Software Overview


Broker Components

The consumer (1, see list below) ingests a survey’s Kafka stream and republishes it as a Pub/Sub stream. The data storage (2 and 3) and science processing () components subscribe to the consumer’s Pub/Sub stream. (The SuperNNova classifier (4) is implemented separately.) These components store their output data in Cloud Storage and/or BigQuery, and publish to dedicated Pub/Sub topics. The night conductor (5) processes Pub/Sub counter subscriptions to collect metadata. Uptime checks (6) check that VMs start/stop as expected.

To view the resources, see View and Access Resources.

Pipeline Architecture and Resource Names

Resource name stubs are given below in brackets []. For a given broker instance, the actual resource names will have the survey keyword prepended, and the testid keyword appended (not shown in the list below).
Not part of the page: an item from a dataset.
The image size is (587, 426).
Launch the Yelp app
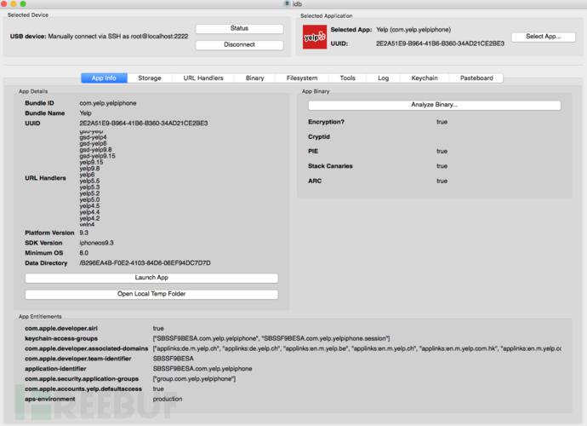tap(151, 278)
The character “-” separates the stub from the keywords (unless it is restricted by GCP naming rules, in which case “_” is used). For example, a broker instance set up with survey=ztf and testid=mytestid will have a consumer VM named ztf-consumer-mytestid. See Broker Instance Keywords for details.

A versiontag representing the Avro-schema version of the incoming alerts is appended to names of the BigQuery table and Cloud Storage bucket housing the raw alert data. If the schema version is “3.3”, the versiontag will be “v3_3”. The reason for the “_” is that the naming rules of some GCP resources prohibit the use of “.”.

Cloud Storage bucket names must be unique across GCP, so the project ID is prepended (before survey; not shown below).

A use_authentication switch has been added to the consumer VM which determines whether it creates an authenticated or unauthenticated connection to the Kafka broker. This is implemented as an environment variable on the VM which determines the behavior of its vm_startup.sh script.

  1. Consumer (Kafka -> Pub/Sub)

    • Compute Engine VM [consumer]

      • Runs the Kafka plugin CloudPubSubConnector. This passes the bytes from the Kafka message packet straight through to a Pub/Sub message, and attaches the Kafka metadata (e.g., topic, partition, offset, timestamp) as Pub/Sub message attributes. It does not open the message packet or transform the data in any way.

      • Publishes to Pub/Sub topic [alerts_raw]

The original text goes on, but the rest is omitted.